EDIT Further information
- None of the new nodes will do a clean reboot either - they get wedged in "stopping iSCSI" on a reboot and I have to use the drac to remotely repower them.
- Xencenter is adamant that the nodes are in maintenance mode and that they haven't finished booting.
Good pool node:
[root@node1 ~]# multipath -ll
36f01faf000eaf7f90000076255c4a0f3 dm-36 DELL,MD36xxi
size=3.3T features='3 queue_if_no_path pg_init_retries 50' hwhandler='1 rdac' wp=rw
|-+- policy='round-robin 0' prio=12 status=enabled
| |- 14:0:0:6 sdg 8:96 active ready running
| `- 15:0:0:6 sdi 8:128 active ready running
`-+- policy='round-robin 0' prio=11 status=enabled
|- 12:0:0:6 sdc 8:32 active ready running
`- 13:0:0:6 sdh 8:112 active ready running
36f01faf000eaf6fd0000098155ad077f dm-35 DELL,MD36xxi
size=917G features='3 queue_if_no_path pg_init_retries 50' hwhandler='1 rdac' wp=rw
|-+- policy='round-robin 0' prio=14 status=enabled
| |- 12:0:0:5 sdb 8:16 active ready running
| `- 13:0:0:5 sdd 8:48 active ready running
`-+- policy='round-robin 0' prio=9 status=enabled
|- 14:0:0:5 sde 8:64 active ready running
`- 15:0:0:5 sdf 8:80 active ready running
Bad node
[root@vnode3 ~]# multipath
Dec 24 02:56:44 | 3614187703d4a1c001e0582691d5d6902: ignoring map
[root@vnode3 ~]# multipath -ll
[root@vnode3 ~]# (ie no response at all, exit code was 0)
Bad node
[root@vnode3 ~]# iscsiadm -m session
tcp: [1] []:-1,2 ▒A<g▒▒▒-05.com.dell:powervault.md3600i.6f01faf000eaf7f900000000531ae9bb (non-flash)

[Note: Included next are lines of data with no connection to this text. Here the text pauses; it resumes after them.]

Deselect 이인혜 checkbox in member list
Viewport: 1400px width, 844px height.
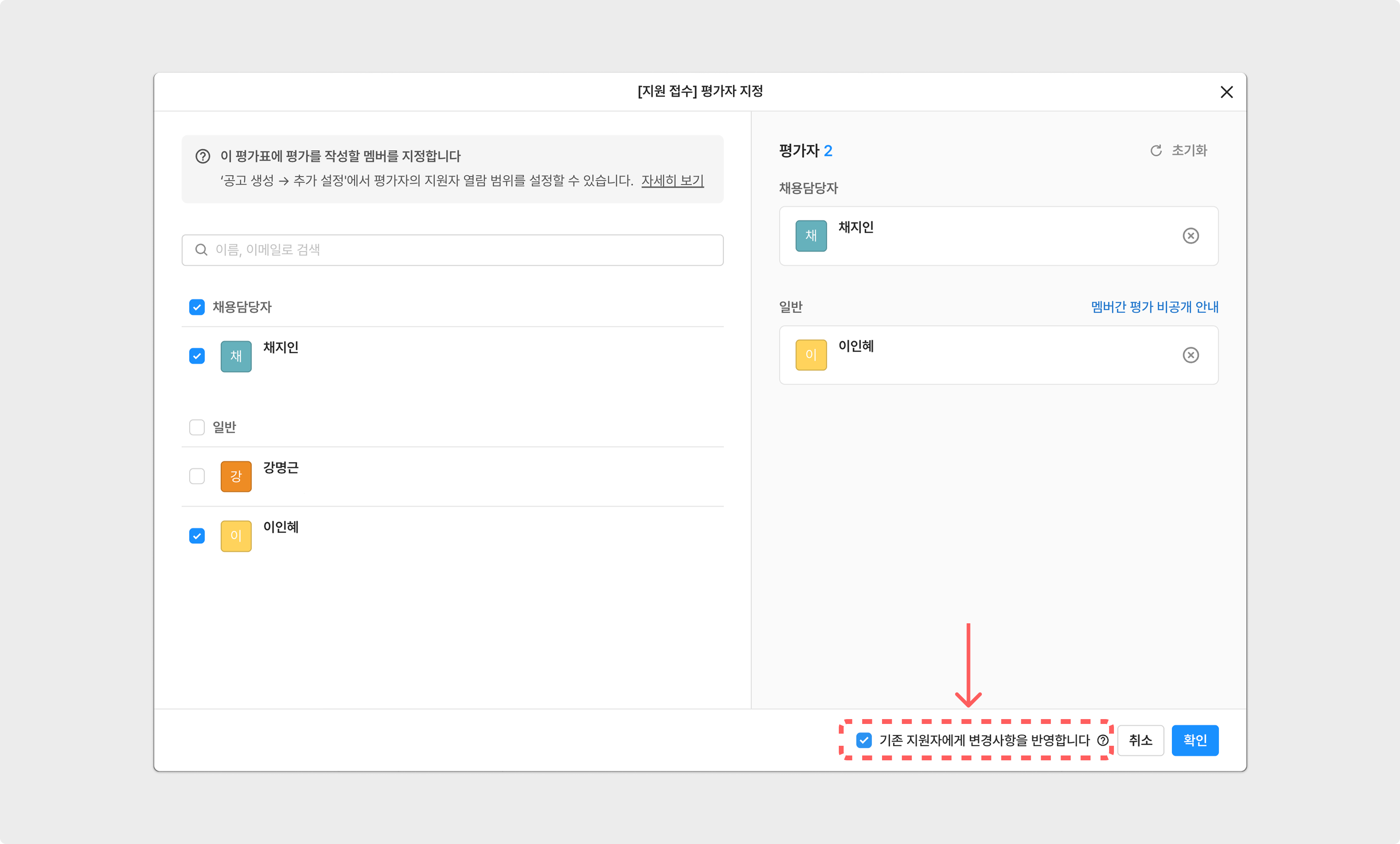pyautogui.click(x=197, y=536)
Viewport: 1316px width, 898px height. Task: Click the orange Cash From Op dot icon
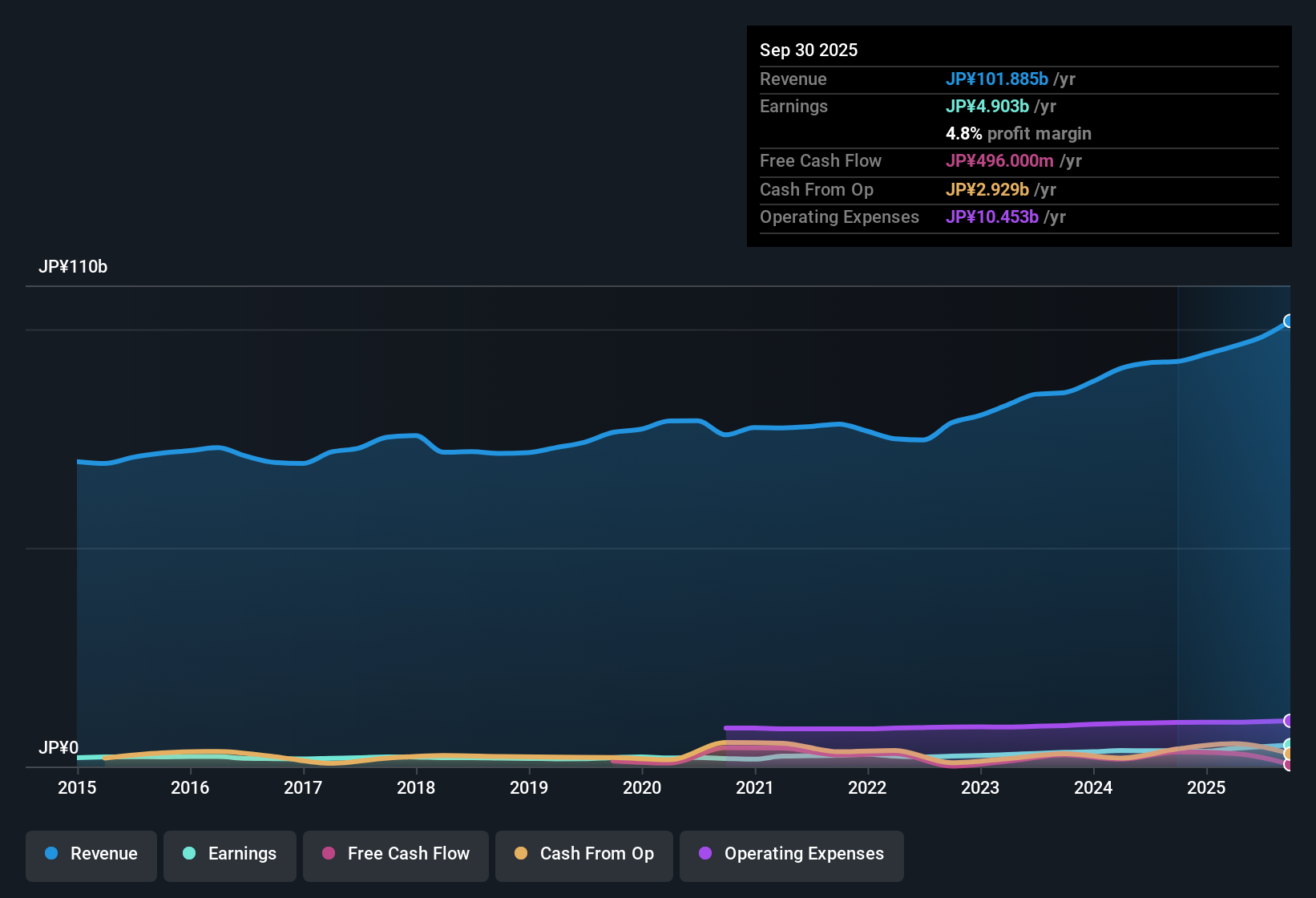521,854
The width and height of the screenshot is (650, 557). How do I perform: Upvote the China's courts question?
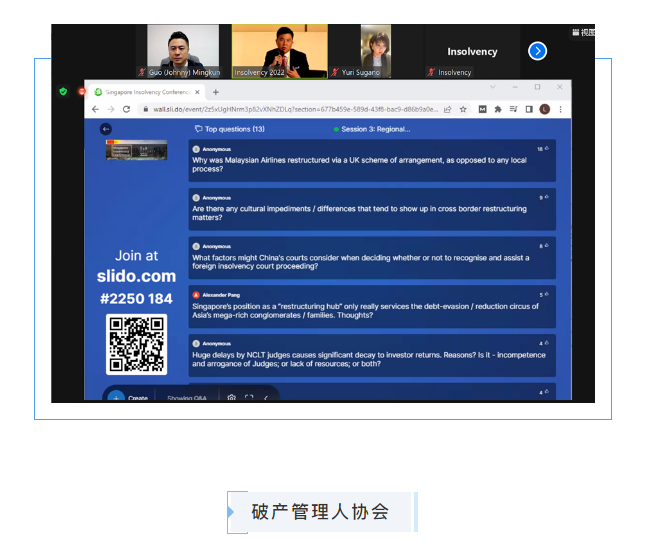[546, 246]
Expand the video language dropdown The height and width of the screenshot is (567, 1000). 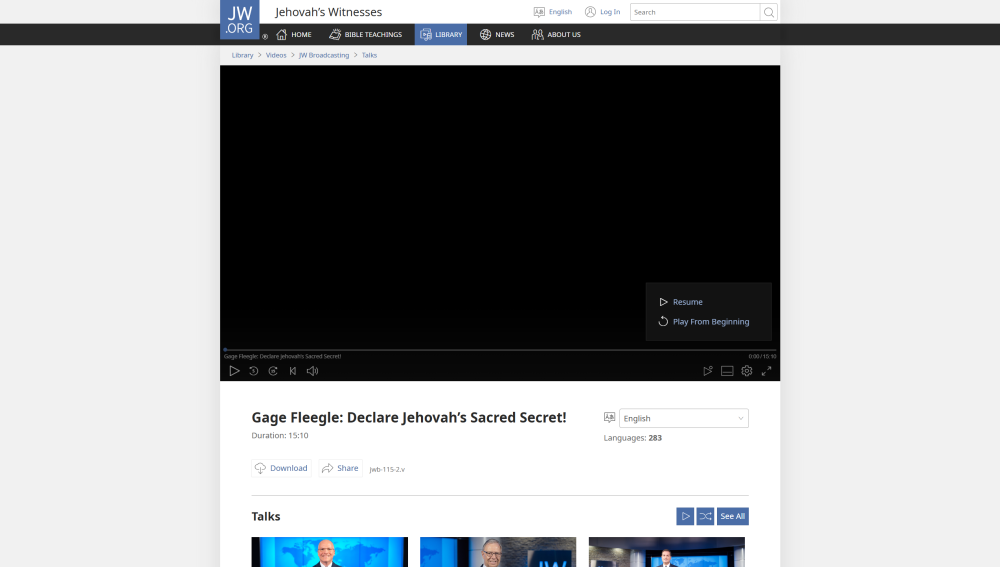click(684, 418)
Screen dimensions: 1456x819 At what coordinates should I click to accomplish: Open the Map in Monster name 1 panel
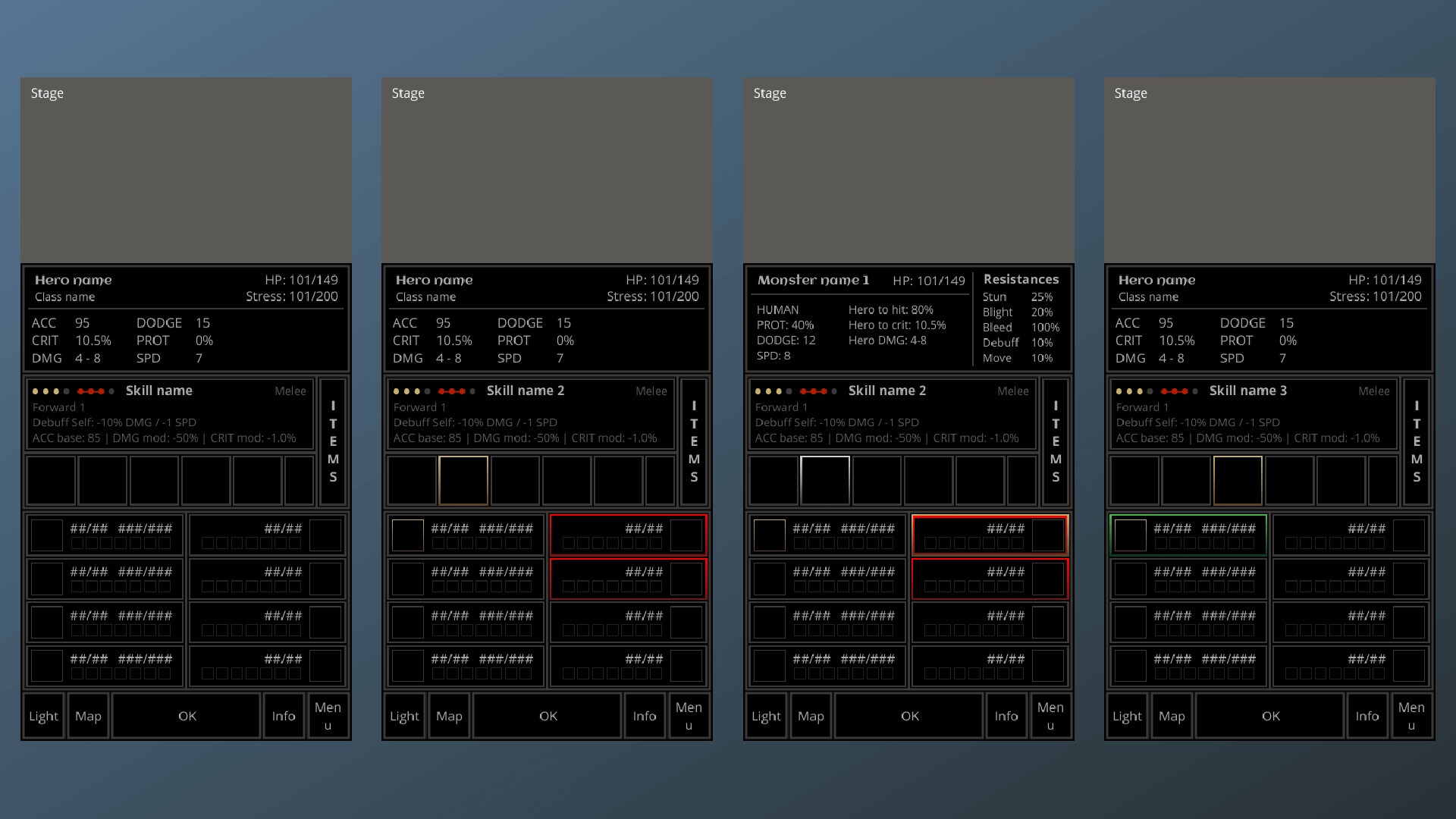811,716
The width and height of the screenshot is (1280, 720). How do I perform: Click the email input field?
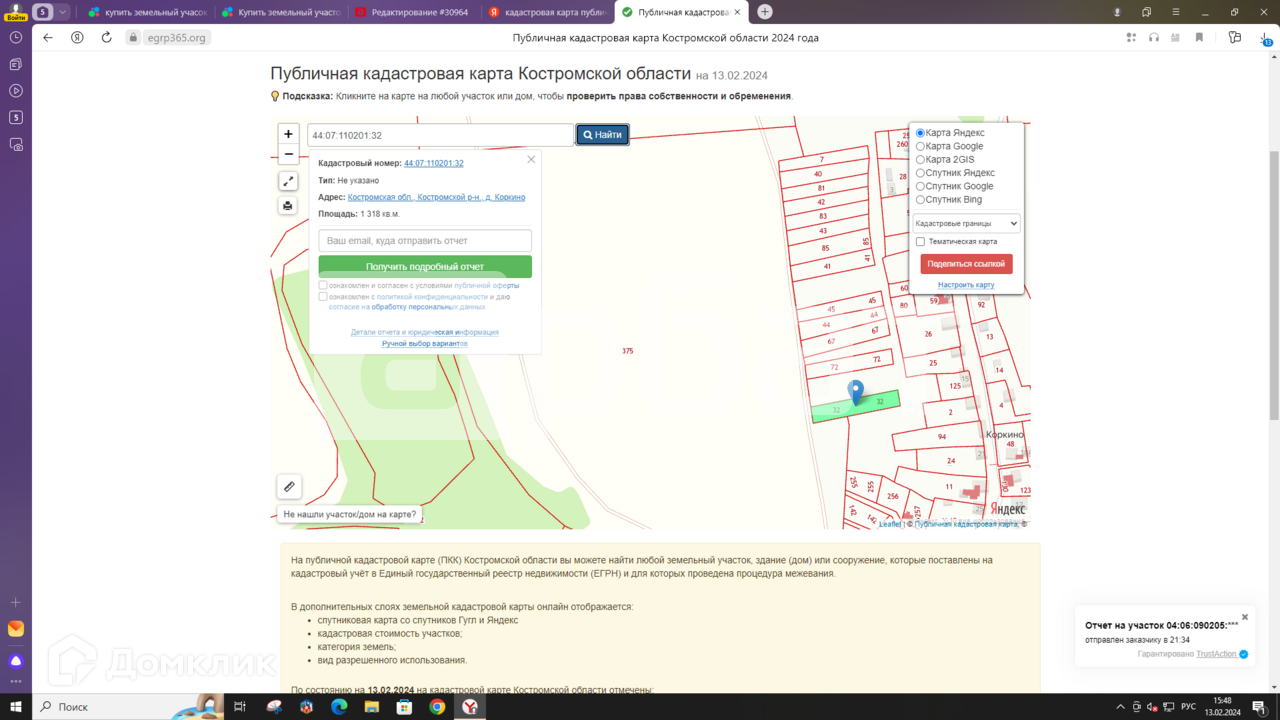425,241
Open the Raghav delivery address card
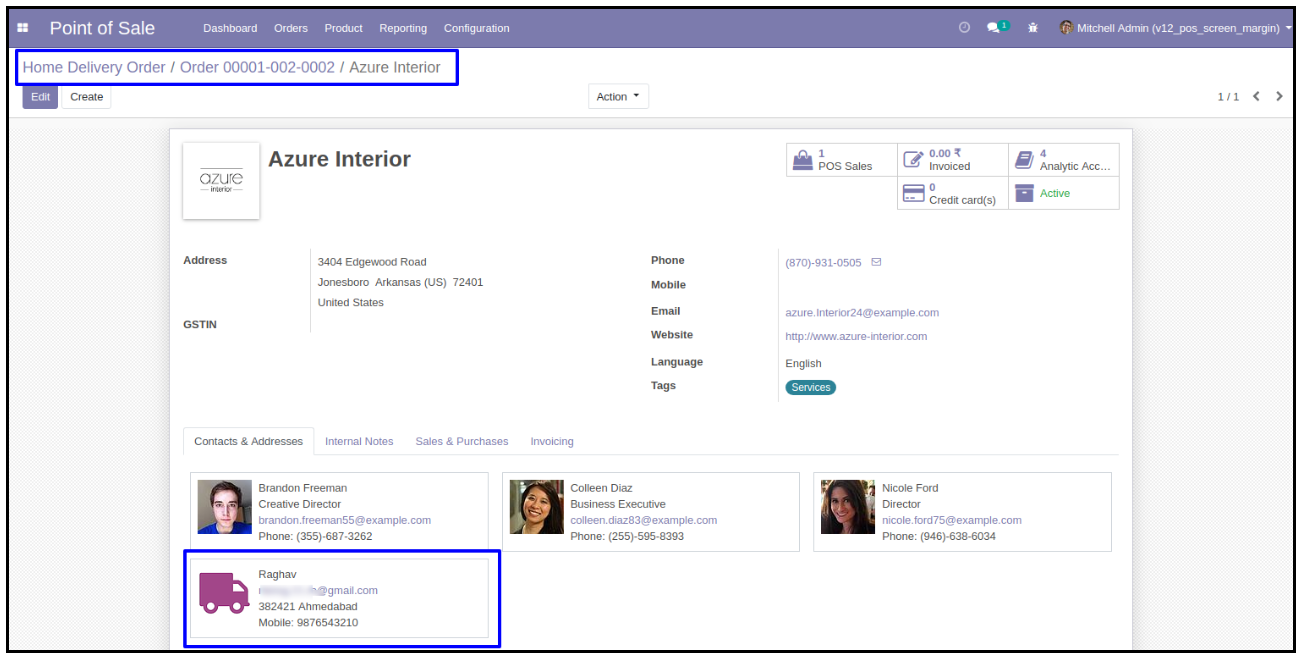This screenshot has width=1305, height=657. [339, 598]
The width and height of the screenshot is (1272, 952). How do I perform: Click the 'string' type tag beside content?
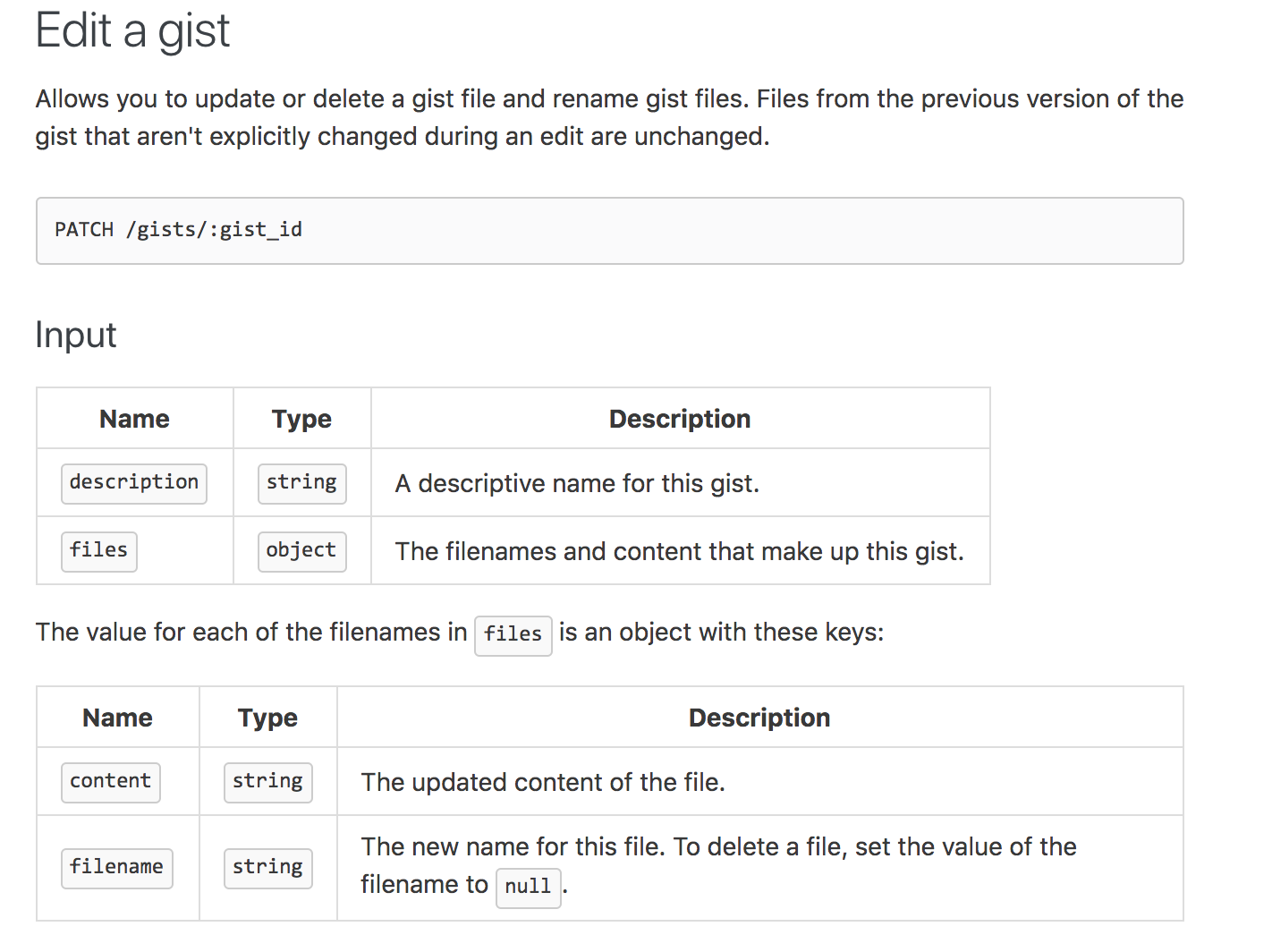(267, 782)
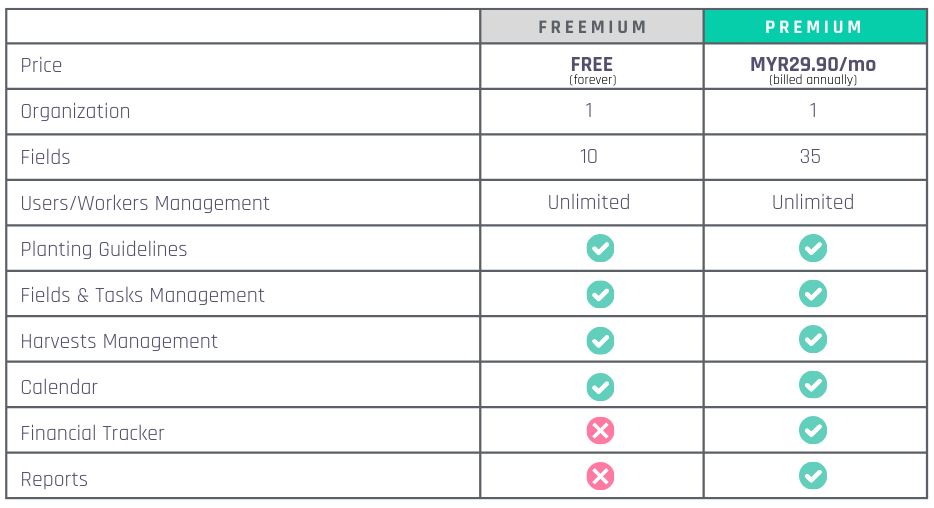Screen dimensions: 934x508
Task: Click the Freemium Reports cross icon
Action: [600, 476]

tcp: [2] 10.19.3.12:3260,1 iqn.1984-05.com.dell:powervault.md3600i.6f01faf000eaf7f900000000531ae9bb (non-flash)
tcp: [3] 10.19.3.11:3260,1 iqn.1984-05.com.dell:powervault.md3600i.6f01faf000eaf7f900000000531ae9bb (non-flash)
tcp: [4] 10.19.3.14:3260,2 iqn.1984-05.com.dell:powervault.md3600i.6f01faf000eaf7f900000000531ae9bb (non-flash)
[root@vnode3 ~]# iscsiadm -m node --loginall=all
Logging in to [iface: default, target: iqn.1984-05.com.dell:powervault.md3600i.6f01faf000eaf7f900000000531ae9bb, portal: 10.19.3.13,3260] (multiple)
^C iscsiadm: caught SIGINT, exiting...
So it tries to log into an IP on the SAN, but spins its wheels for hours till I hit ^C.